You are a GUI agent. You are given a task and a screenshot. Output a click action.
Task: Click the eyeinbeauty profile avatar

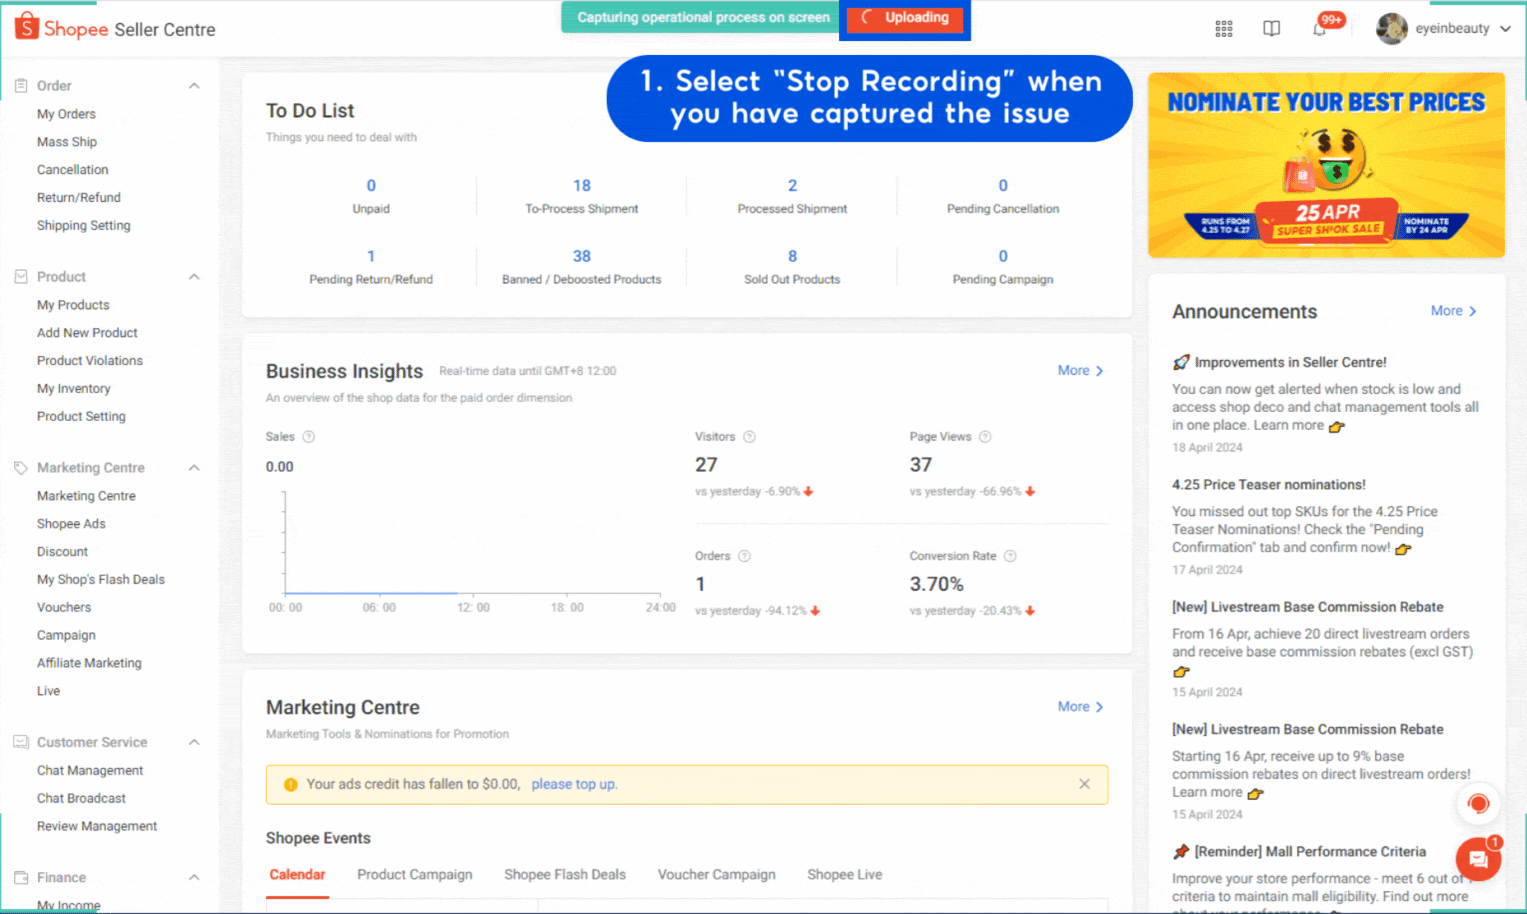coord(1391,28)
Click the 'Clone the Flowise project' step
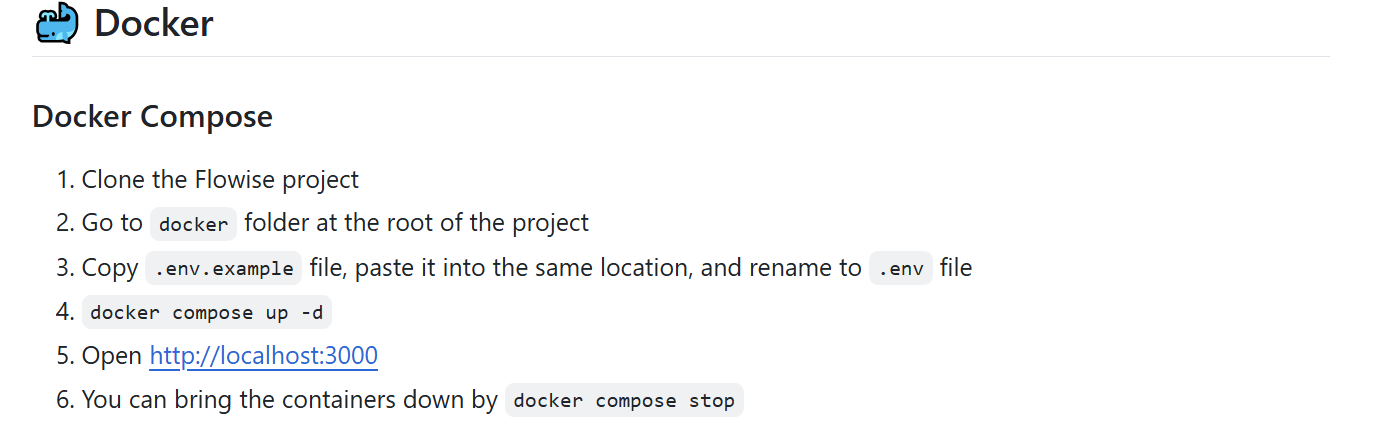This screenshot has width=1375, height=433. pyautogui.click(x=220, y=179)
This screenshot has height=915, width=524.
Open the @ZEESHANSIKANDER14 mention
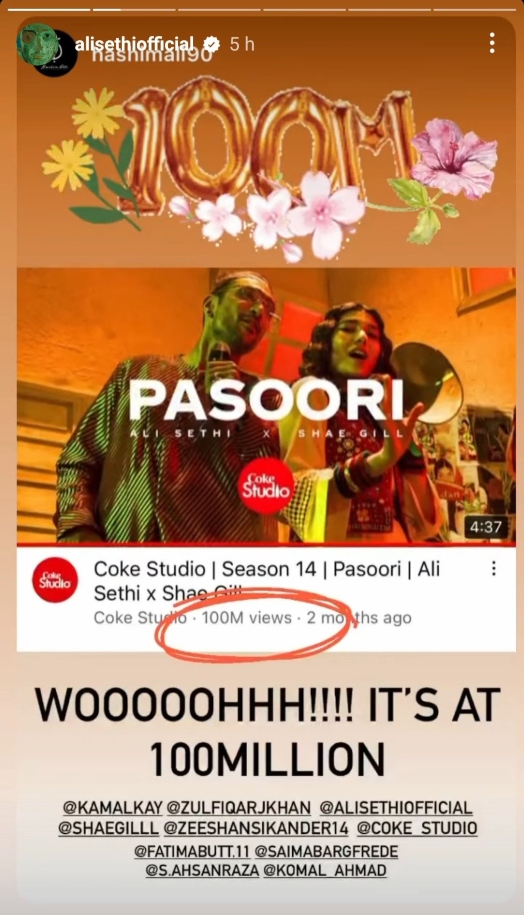tap(256, 828)
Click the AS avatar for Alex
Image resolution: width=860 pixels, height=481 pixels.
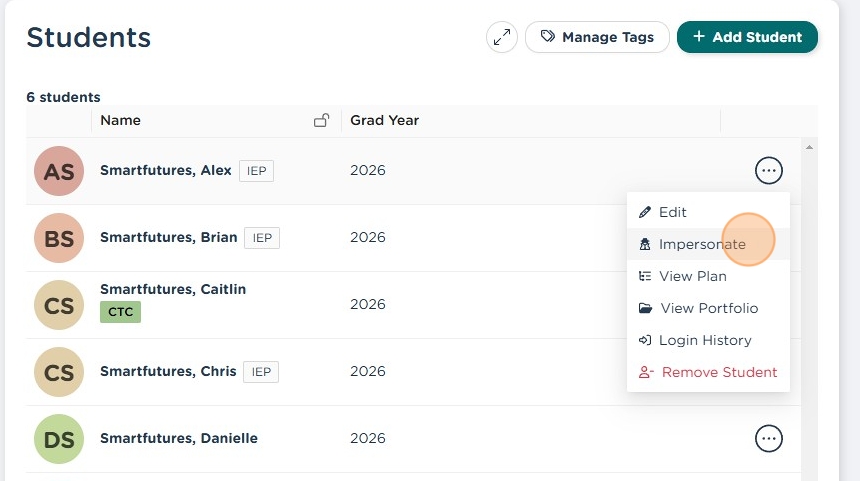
══════════
Transcribe the records verbatim and omit the images.

You are a GUI agent. You are given a task and a screenshot. Output a click action.
Task: Click the eyeinbeauty profile avatar

coord(1391,28)
Click the 'Clone the Flowise project' step
This screenshot has width=1375, height=433. pyautogui.click(x=220, y=179)
This screenshot has height=915, width=524.
Open the @ZEESHANSIKANDER14 mention
tap(256, 828)
Click the AS avatar for Alex
Image resolution: width=860 pixels, height=481 pixels.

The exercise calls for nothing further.